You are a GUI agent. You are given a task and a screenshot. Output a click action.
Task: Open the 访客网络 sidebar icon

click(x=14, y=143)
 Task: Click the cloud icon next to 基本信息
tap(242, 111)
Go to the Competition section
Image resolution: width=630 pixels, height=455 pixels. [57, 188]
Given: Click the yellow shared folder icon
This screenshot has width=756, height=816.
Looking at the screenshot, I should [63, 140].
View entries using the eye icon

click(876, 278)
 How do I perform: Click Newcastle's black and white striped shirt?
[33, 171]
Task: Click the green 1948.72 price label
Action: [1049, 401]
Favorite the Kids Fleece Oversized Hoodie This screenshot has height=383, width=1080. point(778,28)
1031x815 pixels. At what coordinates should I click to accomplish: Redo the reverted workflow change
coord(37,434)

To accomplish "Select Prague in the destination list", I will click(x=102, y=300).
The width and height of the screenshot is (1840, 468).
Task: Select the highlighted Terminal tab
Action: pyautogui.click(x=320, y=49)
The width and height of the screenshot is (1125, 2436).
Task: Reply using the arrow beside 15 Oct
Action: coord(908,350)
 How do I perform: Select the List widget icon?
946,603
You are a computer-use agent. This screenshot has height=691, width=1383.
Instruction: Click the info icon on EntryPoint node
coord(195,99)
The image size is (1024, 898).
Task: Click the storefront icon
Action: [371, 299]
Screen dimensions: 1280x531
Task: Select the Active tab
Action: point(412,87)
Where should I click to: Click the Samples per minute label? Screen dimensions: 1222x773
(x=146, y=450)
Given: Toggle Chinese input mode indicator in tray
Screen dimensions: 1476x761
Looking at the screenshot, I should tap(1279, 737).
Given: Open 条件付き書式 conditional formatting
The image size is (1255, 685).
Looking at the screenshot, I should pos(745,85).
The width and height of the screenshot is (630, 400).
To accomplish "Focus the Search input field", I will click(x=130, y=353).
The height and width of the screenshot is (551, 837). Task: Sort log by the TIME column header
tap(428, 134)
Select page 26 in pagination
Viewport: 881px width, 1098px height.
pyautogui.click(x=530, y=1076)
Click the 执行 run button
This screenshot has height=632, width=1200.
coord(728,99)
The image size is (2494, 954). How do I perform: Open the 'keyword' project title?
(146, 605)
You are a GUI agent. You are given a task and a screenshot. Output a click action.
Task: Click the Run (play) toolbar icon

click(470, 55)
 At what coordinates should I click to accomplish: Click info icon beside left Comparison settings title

WHAT THE TASK ASKS: The reply should consist solely of the lines above from the one that has "1031x815 pixels. At" through the one that has "You are a computer-use", reproduced exactly.

SOLUTION FOR THIS EXERCISE:
1031x815 pixels. At what coordinates should I click to accomplish: Redo the reverted workflow change
coord(37,434)

To accomplish "Select Prague in the destination list", I will click(x=102, y=300).
The width and height of the screenshot is (1840, 468).
Task: Select the highlighted Terminal tab
Action: pyautogui.click(x=320, y=49)
The width and height of the screenshot is (1125, 2436).
Task: Reply using the arrow beside 15 Oct
Action: coord(908,350)
 How do I perform: Select the List widget icon?
946,603
You are a computer-use agent. This screenshot has height=691, width=1383.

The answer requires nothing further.